◆ REQUIRED TASKS ◆
a) Answer these questions from the biography of Hugh Hamilton, one per line and marked the same way:
(i) At what place was Hamilton born?
(ii) Which constituency did his father represent in the Irish House of Commons?
(iii) In what year did his treatise appear in English translation?
b) Summarize the biography of Hugh Hamilton in two sentences.
c) Rewrite the part of the biography of Hugh Hamilton starting at "Hugh Hamilton FRS" and ending at "then at Ossory.", substituting "natural scientist" for "natural philosopher".

◆ PAGE TEXT ◆
○ ○ ○ ○ ○ ○ ○
Hugh Hamilton FRS (26 March 1729 – 1 December 1805) was a mathematician, natural philosopher (scientist) and professor at Trinity College, Dublin, and later a Church of Ireland bishop at Clonfert and Kilmacduagh, then at Ossory.
He was born at Knock, near Balrothery in County Dublin (now Fingal), on 26 March 1729, the eldest son of Alexander (died 1768[1][2]) and Isabella Hamilton.[3] His father was a solicitor and politician who represented the Killyleagh constituency in the Irish House of Commons from 1739 to 1759.[4] Alexander's great-grandfather Hugh Hamilton migrated from Scotland to County Down in the early 17th century. The Scottish architect Sir James Hamilton of Finnart was an ancestor.[3] Isabella Hamilton was born Isabella Maxwell, the daughter of the Rev. Robert Maxwell of Finnebrogue, Downpatrick.[4]
Hamilton entered Trinity College, Dublin on 17 November 1742 at the age of 13 with Thomas McDonnell as tutor. He graduated BA in 1747 and MA in 1750. He was elected a fellow of the college at the age of 22 in 1751, having been unsuccessful at the examination the previous year. He wrote the mathematical treatise De Sectionibus Conicis: Tractatus Geometricus, published in 1758.[3] In this work he "was the first to deduce the properties of the conic section from the properties of the cone, by demonstrations which were general, unencumbered by lemmas, and proceeding in a more natural and perspicuous order", according to writer James Wills in 1847.[5] It was "soon adopted in all the British universities"[5] and was translated from Latin into English as A Geometrical Treatise of the Conic Sections in 1773.
○ ○ ○ ○ ○ ○ ○
◆ SUPPLIED DATA ◆
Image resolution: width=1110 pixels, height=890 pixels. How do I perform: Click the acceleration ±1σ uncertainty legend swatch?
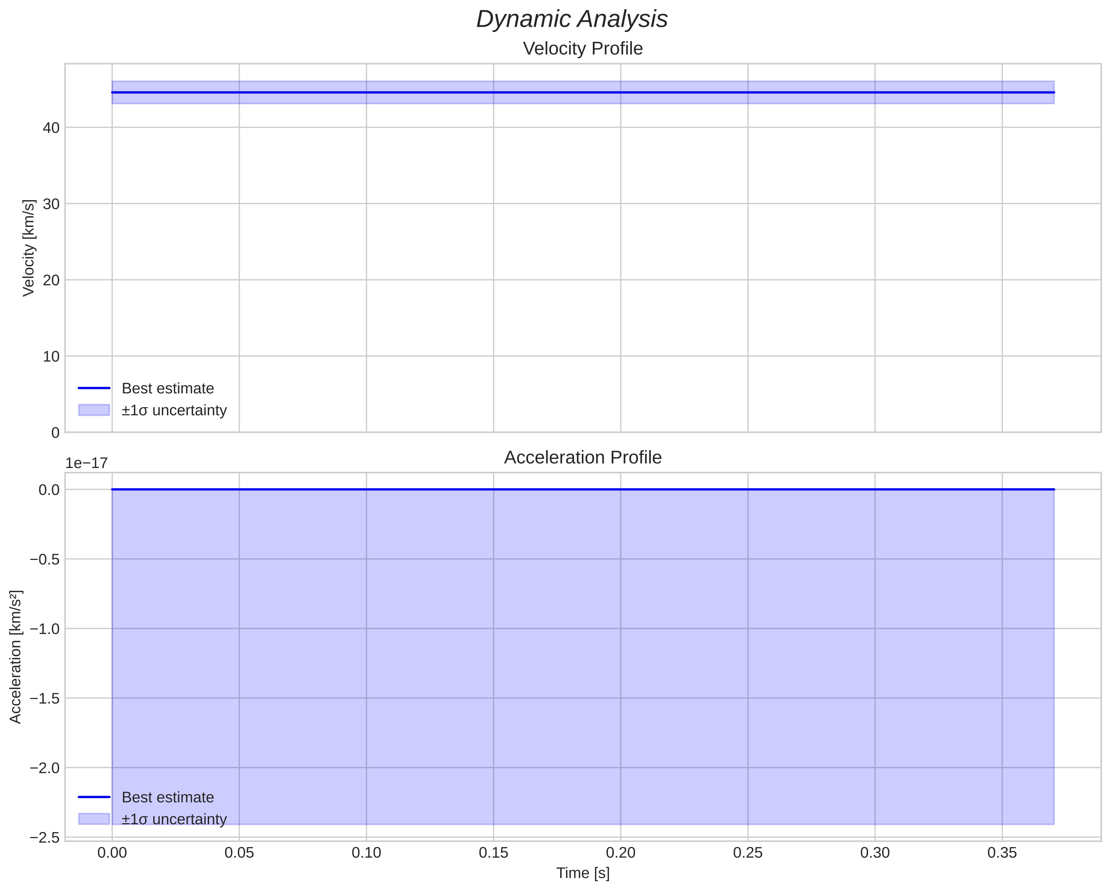tap(94, 819)
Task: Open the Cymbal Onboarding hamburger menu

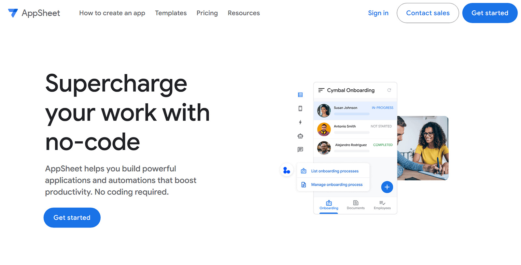Action: 321,90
○ ○ ○ ○ ○ ○ ○
◆ RESULTS FOR THE EXERCISE ◆
a)
(i) Knock, near Balrothery in County Dublin
(ii) Killyleagh
(iii) 1773

b) Hugh Hamilton (1729–1805) was a mathematician, natural philosopher and professor at Trinity College, Dublin, and later became a Church of Ireland bishop at Clonfert and Kilmacduagh, then at Ossory. The eldest son of Alexander and Isabella Hamilton, he was born at Knock in County Dublin, entered Trinity College at 13, was elected a fellow in 1751, and wrote De Sectionibus Conicis, a treatise on conic sections published in 1758 and translated into English in 1773.

c)
Hugh Hamilton FRS (26 March 1729 – 1 December 1805) was a mathematician, natural scientist (scientist) and professor at Trinity College, Dublin, and later a Church of Ireland bishop at Clonfert and Kilmacduagh, then at Ossory.